Earlier this month, Der Spiegel reported that Lufthansa is seeking a €10 billion bailout from the government in exchange for a hefty stake in the airline, amid the company’s complaints about losing as much as €1 million an hour due to the coronavirus pandemic-induced lockdown.
German Economy Minister Peter Altmaier has pledged that the government will add to keeping the country’s flagship air carrier Lufthansa afloat amid the ongoing COVID-19 pandemic.
“Lufthansa, like other companies, is part of our economy’s family silver. That’s why we’ll prevent this […] from being sold out”, he told the German newspaper Bild on Thursday.
The economy inmister also vowed that the government will “defend” itself “against foreign investors who think they can get bargain prices for famous and renowned German companies”.

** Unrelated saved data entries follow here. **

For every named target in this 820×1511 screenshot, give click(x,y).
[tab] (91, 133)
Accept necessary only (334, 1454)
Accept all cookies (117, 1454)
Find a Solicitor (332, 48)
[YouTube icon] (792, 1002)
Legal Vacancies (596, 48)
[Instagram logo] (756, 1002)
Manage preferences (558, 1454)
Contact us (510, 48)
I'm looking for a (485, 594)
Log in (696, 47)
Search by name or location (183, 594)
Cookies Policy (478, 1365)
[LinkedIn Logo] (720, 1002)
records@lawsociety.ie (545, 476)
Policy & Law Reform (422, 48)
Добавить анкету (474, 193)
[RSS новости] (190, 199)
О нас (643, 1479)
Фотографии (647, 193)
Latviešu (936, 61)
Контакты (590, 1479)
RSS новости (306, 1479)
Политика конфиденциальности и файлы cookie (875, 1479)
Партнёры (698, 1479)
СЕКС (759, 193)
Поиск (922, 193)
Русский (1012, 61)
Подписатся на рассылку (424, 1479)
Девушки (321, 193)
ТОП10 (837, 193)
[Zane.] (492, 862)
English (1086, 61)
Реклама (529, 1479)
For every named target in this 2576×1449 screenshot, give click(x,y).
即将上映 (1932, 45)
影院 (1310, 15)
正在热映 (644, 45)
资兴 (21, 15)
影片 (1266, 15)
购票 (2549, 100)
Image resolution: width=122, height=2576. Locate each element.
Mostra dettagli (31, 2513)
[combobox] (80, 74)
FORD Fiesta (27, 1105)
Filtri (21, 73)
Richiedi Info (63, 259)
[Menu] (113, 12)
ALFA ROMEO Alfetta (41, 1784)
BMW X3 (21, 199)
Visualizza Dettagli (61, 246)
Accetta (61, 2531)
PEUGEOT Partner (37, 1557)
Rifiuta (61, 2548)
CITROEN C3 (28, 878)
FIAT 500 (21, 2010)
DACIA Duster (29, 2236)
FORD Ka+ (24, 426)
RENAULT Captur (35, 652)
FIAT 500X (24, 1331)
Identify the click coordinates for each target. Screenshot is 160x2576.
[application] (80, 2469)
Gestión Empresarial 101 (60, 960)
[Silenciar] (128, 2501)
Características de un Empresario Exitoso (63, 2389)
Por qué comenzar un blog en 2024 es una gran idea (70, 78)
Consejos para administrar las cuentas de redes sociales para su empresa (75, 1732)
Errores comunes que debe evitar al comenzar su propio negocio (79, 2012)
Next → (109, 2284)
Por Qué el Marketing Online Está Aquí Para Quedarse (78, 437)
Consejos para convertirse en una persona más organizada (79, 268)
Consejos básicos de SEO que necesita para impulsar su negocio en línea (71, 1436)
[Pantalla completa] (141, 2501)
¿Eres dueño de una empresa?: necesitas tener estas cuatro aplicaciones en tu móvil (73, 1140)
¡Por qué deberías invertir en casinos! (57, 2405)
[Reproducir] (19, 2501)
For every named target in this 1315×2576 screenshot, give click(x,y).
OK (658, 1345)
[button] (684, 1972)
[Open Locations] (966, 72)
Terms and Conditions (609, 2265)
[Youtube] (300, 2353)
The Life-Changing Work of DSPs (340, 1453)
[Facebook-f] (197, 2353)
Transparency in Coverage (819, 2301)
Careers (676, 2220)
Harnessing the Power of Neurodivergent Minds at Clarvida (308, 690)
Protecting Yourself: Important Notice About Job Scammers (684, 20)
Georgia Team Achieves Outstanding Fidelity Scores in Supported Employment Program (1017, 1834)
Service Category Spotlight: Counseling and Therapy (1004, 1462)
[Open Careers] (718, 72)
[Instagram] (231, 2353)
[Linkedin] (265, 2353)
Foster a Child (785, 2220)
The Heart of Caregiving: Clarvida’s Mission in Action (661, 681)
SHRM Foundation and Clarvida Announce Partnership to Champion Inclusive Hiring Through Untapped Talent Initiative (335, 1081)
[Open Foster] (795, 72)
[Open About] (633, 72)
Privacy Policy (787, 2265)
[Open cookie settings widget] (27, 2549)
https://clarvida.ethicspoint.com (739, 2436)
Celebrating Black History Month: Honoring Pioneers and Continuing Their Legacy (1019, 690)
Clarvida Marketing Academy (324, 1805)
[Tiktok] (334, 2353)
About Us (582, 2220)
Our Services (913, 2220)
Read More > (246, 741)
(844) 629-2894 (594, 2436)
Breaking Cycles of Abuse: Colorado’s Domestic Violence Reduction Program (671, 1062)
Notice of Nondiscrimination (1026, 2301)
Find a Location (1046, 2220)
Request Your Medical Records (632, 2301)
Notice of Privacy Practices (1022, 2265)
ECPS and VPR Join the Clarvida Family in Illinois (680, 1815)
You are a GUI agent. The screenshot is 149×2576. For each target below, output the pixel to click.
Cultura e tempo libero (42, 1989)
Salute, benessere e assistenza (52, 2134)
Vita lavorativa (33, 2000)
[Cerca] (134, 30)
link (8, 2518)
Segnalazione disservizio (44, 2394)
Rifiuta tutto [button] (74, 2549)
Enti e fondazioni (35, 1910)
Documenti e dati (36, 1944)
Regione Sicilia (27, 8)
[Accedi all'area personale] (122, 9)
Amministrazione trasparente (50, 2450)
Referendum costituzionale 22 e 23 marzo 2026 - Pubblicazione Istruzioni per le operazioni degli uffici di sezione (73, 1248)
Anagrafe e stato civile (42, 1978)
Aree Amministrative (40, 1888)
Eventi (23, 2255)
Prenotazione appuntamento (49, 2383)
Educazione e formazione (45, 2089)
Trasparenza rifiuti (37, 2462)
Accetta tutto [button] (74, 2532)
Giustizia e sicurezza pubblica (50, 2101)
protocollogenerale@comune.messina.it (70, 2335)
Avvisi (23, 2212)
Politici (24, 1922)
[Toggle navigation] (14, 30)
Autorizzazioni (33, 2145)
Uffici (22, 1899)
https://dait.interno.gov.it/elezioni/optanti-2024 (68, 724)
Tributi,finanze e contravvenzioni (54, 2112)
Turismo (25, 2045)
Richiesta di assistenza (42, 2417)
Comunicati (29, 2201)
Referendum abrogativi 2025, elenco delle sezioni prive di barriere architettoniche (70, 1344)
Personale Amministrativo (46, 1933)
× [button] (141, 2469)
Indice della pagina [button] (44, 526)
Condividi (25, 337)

The statement comes a few days after Der Spiegel reported that Lufthansa is seeking a €10 billion ($10.7 billion) bailout from the government in exchange for a hefty stake in the airline. The German magazine also cited the air carrier’s complaints about losing as much as €1 ($1.07 billion) million an hour due to the COVID-19 lockdown.
The proposal reportedly stipulates that the government will hold over half of the stake, €5.5 billion ($5.9 billion), as a silent partner, with a guaranteed return on the sum amounting to 9%.
According to Der Spiegel, the state-owned development bank Kreditanstalt for Wiederaufbau (KFW) is expected to inject another €3.5 billion ($3.7 billion), in a move due to be backed by the German government.The developments followed crisis-hit Lufthansa announcing in late April that it was in “intense negotiations” with various European governments over potential funding and is reportedly expecting aid from Austria and Switzerland in addition to Germany.
This was preceded by Lufthansa CEO Carsten Spohr stating earlier in April that the company is losing as much as €1 million ($1.1m) an hour, and that its jets are currently carrying fewer than 3,000 people every day, down from the usual daily traffic of 350,000 passengers. The decline comes amid the coronavirus pandemic, described by Spohr as the biggest challenge in the company’s 65-year history.
He said that the German airline giant entered the crisis with financial reserves of around €4 billion ($4.37 billion), but it “will not be able to survive this increasingly longer lasting crisis without state support”.